"Over 80% of diabetic leg amputations due to peripheral artery disease can be prevented with early diagnosis and prompt treatment," Rubin says.
Las Vegas, Nevada (PRWEB) January 22, 2015
Preventive Foot Care Centers of America®, a managed care network of podiatry practices administered by the Las Vegas-based Lower Extremity Amputation Prevention (LEAP) Alliance, today announced a collaboration with Koven Technology, Inc., the nation's leading manufacturer of specialized Doppler ultrasound devices used to detect peripheral artery disease (PAD) in the legs and feet. PAD involves obstruction of the normal blood supply to the lower extremities which can lead to amputations especially in diabetics.
Koven is helping to fund LEAP Alliance public and health care provider education programs through its sales of the "SmartDop" Doppler ultrasound device and software used to screen for and diagnose PAD. The public education program includes reaching out to primary care physicians who treat diabetic patients and other patients at risk of leg amputations, but often do not have the time or are not trained to provide comprehensive foot examinations that include screening for PAD. Physicians are being urged to refer their diabetic patients to one of the LEAP Alliance’s Preventive Foot Care Centers near them for free PAD screening.
Because persons with PAD often do not know their circulation is impaired, referring patients for foot screening enables its early detection and prompt treatment before complications occur. These complications, such as open skin wounds and infections, are particularly apt to occur in diabetics who are at much higher risk of foot and leg amputations than non-diabetics.
"We know that our partnership with Koven Technology will help us expand this Las Vegas free preventive foot screening program to communities elsewhere," says Las Vegas podiatrist Earl Jacobson, who directs a Preventive Foot Care Center foot screening and treatment clinic.
Another LEAP Alliance partnership is making the Las Vegas free foot screening program possible. Volunteer members of Lions Clubs in the Las Vegas area have formed a Medical Team consisting of those members who have a health care background and non-health professional members who assist them in public health improvement programs. These members are trained and certified by the LEAP Alliance to assist in providing preventive foot screenings. Jacobson is an active member of the Summerlin Lions Club Medical Team, and Summerlin Lions Club member Jeannette Long, a registered nurse, assists him when he performs screenings for PAD.
"The word 'Alliance' in the name LEAP Alliance points out how different persons and groups with different backgrounds, even commercial entities like Koven Technology, are working together to save diabetic limbs," says Lawrence Rubin, podiatrist director of the LEAP Alliance. "Over 80% of diabetic leg amputations due to peripheral artery disease can be prevented with early diagnosis and prompt treatment," Rubin says.
Jacobson says that donating his time to provide free foot screenings gives him a chance to help the community and at the same time, be available to persons who need care of PAD and other foot problems found by the screenings. "Sometimes this can be very frustrating," Jacobson says. "Finding PAD and foot problems that need to be treated, then finding out that the person has Medicaid or other insurance that does not cover the costs involved with special shoes, braces, medications and other podiatric preventive treatment presents a real problem." He offers discounts to persons at risk of serious complications who are not covered by insurance and have to pay themselves, and he even gives pro bono care to uninsured persons with emergency problems that need immediate attention.

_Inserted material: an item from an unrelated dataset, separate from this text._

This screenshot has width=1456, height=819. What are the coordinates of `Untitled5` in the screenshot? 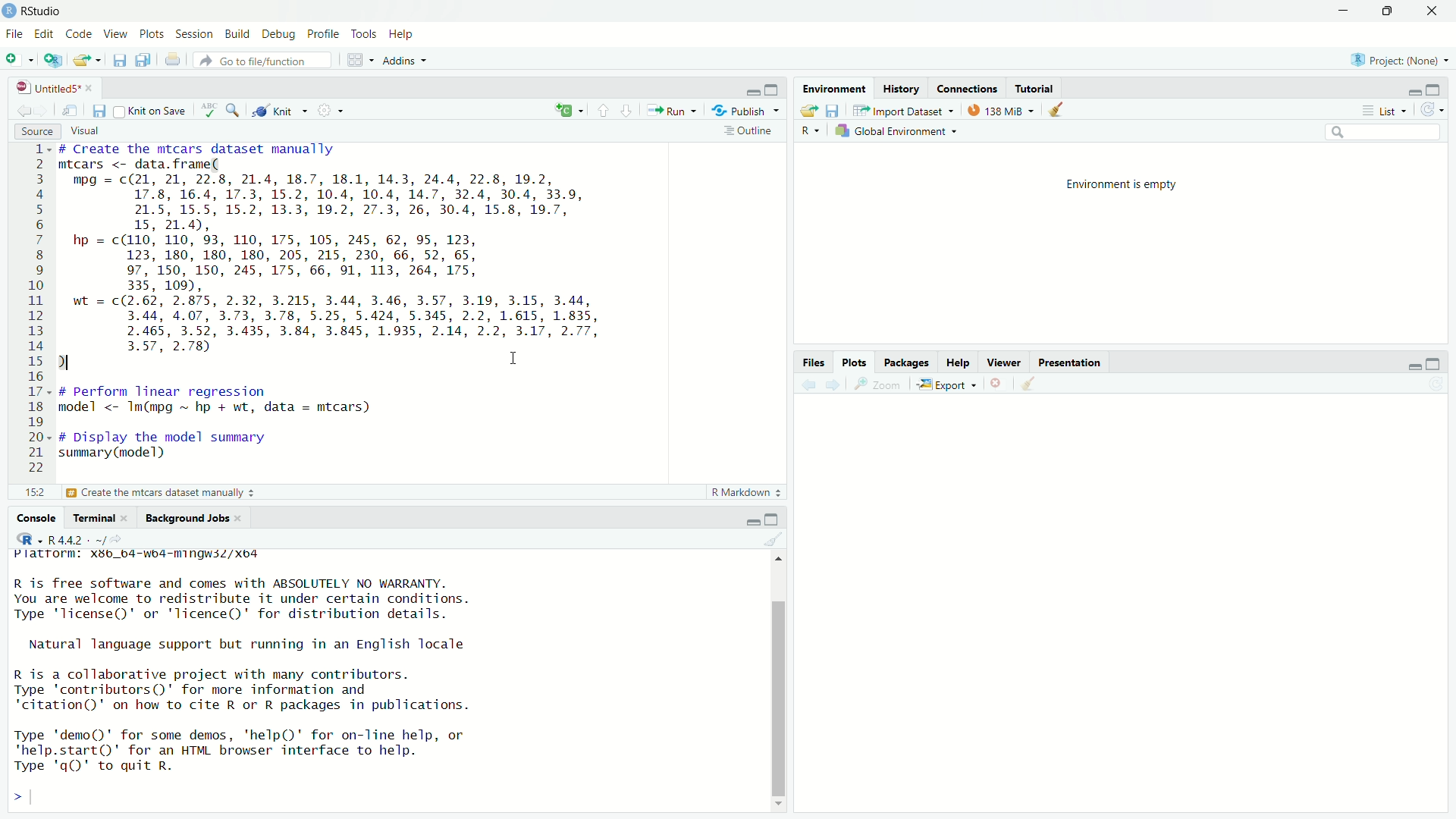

"There is only so much time and materials I or any other LEAP Alliance network podiatrist can give away, given the high overhead costs of running a medical office," Jacobson says. Nevada is one of just a few states in which Medicaid will not pay for amputation prevention foot care by a podiatrist. Jacobson says that the solution to this problem would be the Nevada State Legislature making provisions for payment to podiatrists for diabetic amputation prevention services. "It has been proven statistically that preventing amputation is a lot less costly than paying for them, so it is puzzling that the Nevada Legislature has not taken action to correct this situation."